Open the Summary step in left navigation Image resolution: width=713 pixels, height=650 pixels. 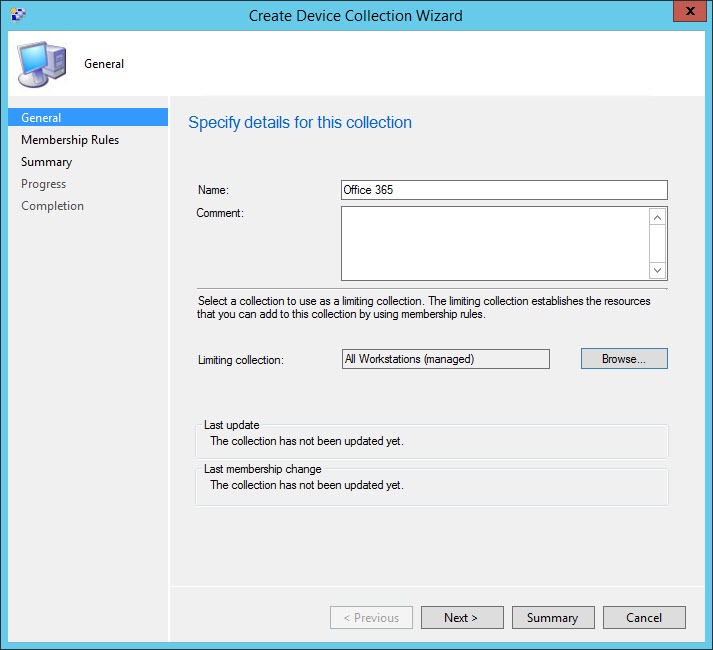click(47, 162)
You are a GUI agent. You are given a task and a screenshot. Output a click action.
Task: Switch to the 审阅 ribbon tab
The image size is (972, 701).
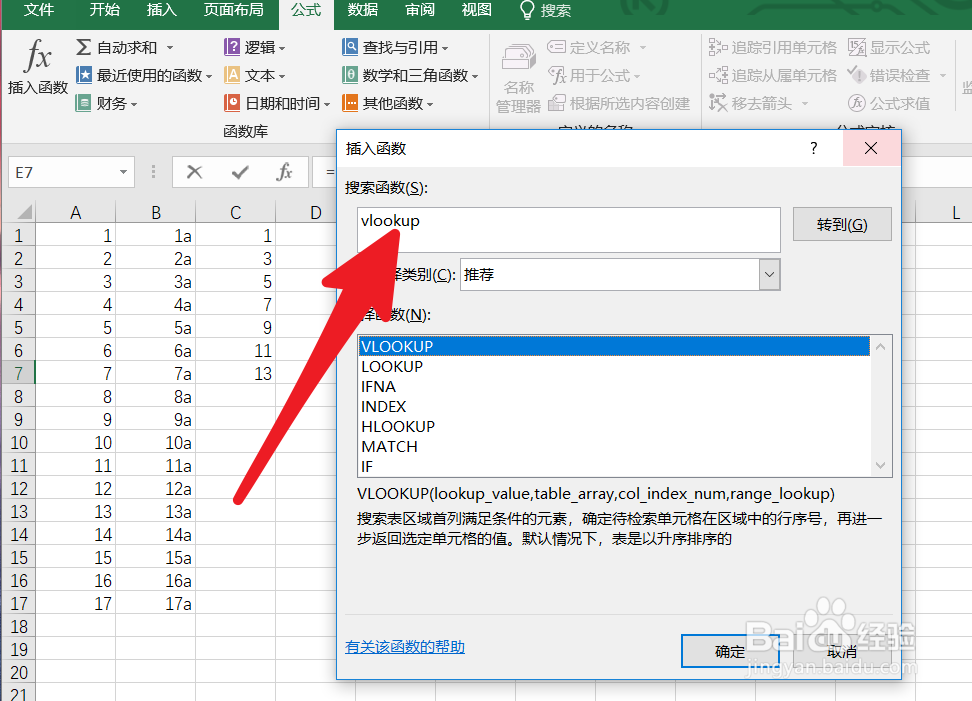coord(419,12)
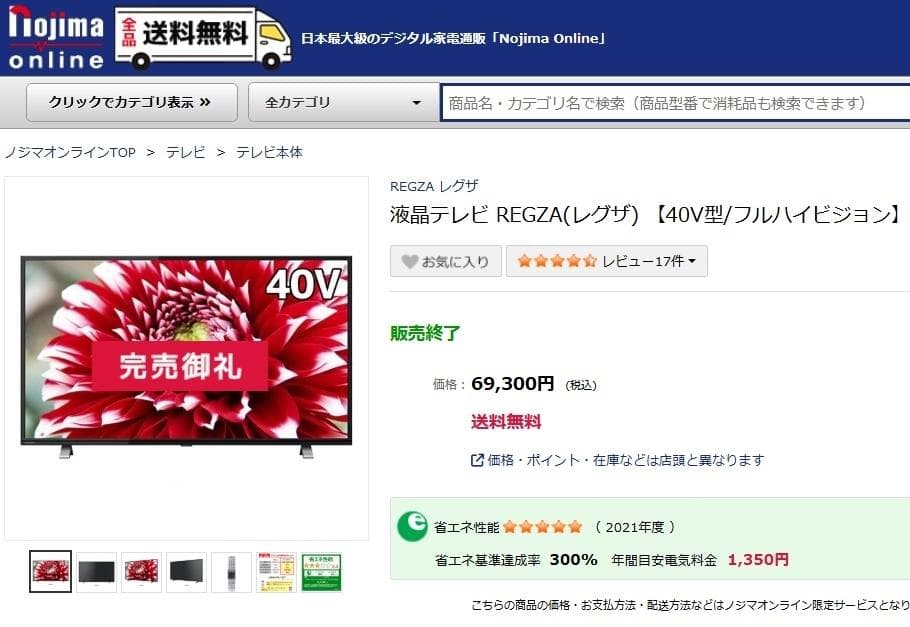This screenshot has width=910, height=627.
Task: Open the テレビ本体 breadcrumb link
Action: click(269, 153)
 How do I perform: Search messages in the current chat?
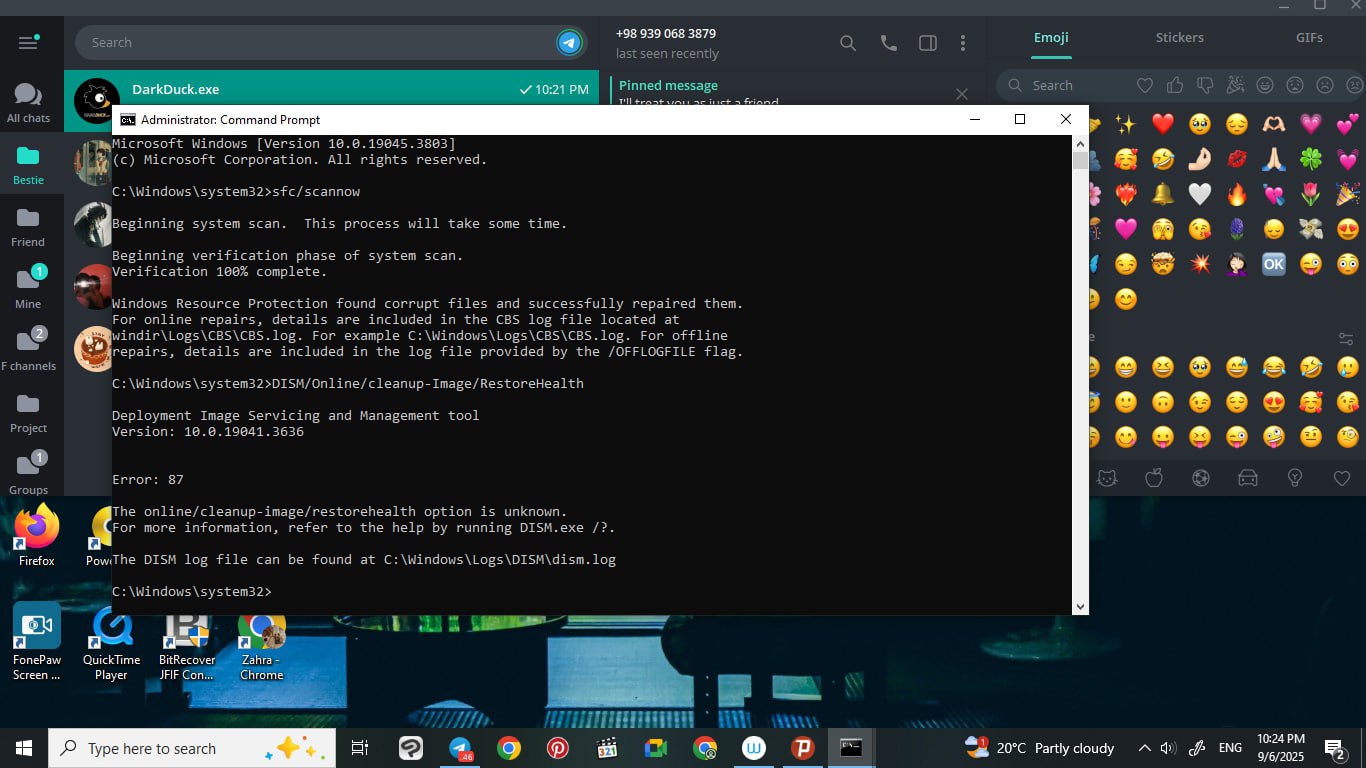[x=848, y=43]
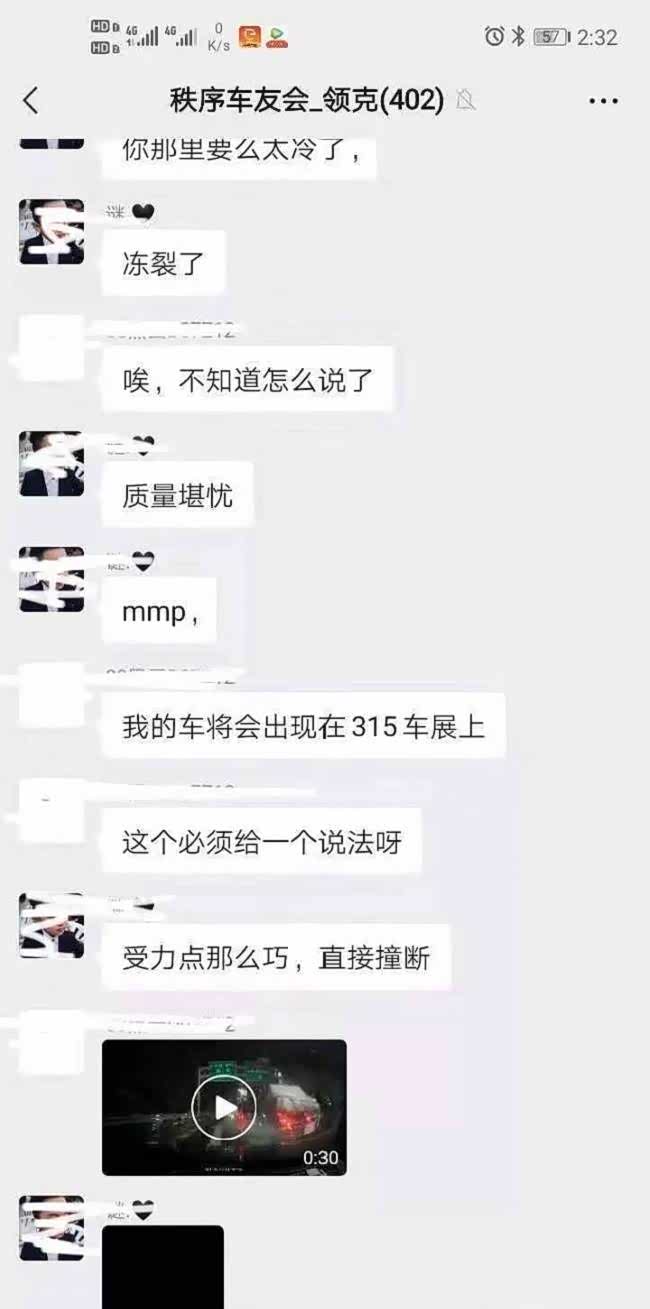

════════════════════

PROBLEM STATEMENT. Exactly the lines from the one containing "You are a GUI" through the last line of the data above should be output, both ends included, with every picture left out.

EXERCISE ANSWER.
You are a GUI agent. You are given a task and a screenshot. Output a click action.
Task: Switch to the 审阅 ribbon tab
The image size is (972, 701).
coord(419,12)
This screenshot has width=910, height=627.
Task: Open the テレビ本体 breadcrumb link
Action: click(269, 153)
 How do I perform: Search messages in the current chat?
[x=848, y=43]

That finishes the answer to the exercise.